• _How to complete this task_: What appears from the first line of the records below through the line containing "The height and width of the screenshot is (558, 844)." must be reproduced verbatim.

• _The records_:
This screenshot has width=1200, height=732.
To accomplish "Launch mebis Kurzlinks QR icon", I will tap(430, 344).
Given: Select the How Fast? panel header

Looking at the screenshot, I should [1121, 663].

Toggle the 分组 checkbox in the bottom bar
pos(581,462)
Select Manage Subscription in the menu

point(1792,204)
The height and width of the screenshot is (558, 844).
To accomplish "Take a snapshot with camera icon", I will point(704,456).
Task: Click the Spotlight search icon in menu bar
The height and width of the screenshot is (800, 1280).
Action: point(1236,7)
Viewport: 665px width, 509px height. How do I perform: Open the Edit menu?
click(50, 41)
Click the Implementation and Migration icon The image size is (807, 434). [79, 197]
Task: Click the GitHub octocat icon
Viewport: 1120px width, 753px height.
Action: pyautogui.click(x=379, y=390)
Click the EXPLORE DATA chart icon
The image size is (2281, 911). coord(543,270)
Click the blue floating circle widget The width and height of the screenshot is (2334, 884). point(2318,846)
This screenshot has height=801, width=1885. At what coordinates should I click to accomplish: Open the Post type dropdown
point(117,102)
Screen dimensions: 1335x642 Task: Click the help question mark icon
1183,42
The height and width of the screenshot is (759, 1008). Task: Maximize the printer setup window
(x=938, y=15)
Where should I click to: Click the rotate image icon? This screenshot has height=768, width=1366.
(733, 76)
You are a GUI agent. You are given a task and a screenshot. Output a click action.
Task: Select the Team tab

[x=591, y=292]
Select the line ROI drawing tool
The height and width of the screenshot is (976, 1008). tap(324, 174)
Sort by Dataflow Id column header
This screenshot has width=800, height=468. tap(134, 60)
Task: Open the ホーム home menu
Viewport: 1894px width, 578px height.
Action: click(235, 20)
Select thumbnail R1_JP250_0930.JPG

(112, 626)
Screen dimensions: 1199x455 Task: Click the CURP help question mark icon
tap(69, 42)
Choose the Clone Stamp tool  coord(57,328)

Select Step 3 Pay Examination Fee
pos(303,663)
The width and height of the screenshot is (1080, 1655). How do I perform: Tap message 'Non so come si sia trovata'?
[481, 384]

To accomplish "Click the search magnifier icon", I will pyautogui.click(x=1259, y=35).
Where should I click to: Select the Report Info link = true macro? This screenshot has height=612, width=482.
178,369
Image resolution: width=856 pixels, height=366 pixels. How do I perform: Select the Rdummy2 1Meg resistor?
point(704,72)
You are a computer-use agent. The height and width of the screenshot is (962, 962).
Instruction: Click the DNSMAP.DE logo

• _Your solution_:
This screenshot has width=1200, height=732.
To accomplish "Launch mebis Kurzlinks QR icon", I will tap(430, 344).
Given: Select the How Fast? panel header

Looking at the screenshot, I should [1121, 663].

Toggle the 分组 checkbox in the bottom bar
pos(581,462)
Select Manage Subscription in the menu

point(1792,204)
The height and width of the screenshot is (558, 844).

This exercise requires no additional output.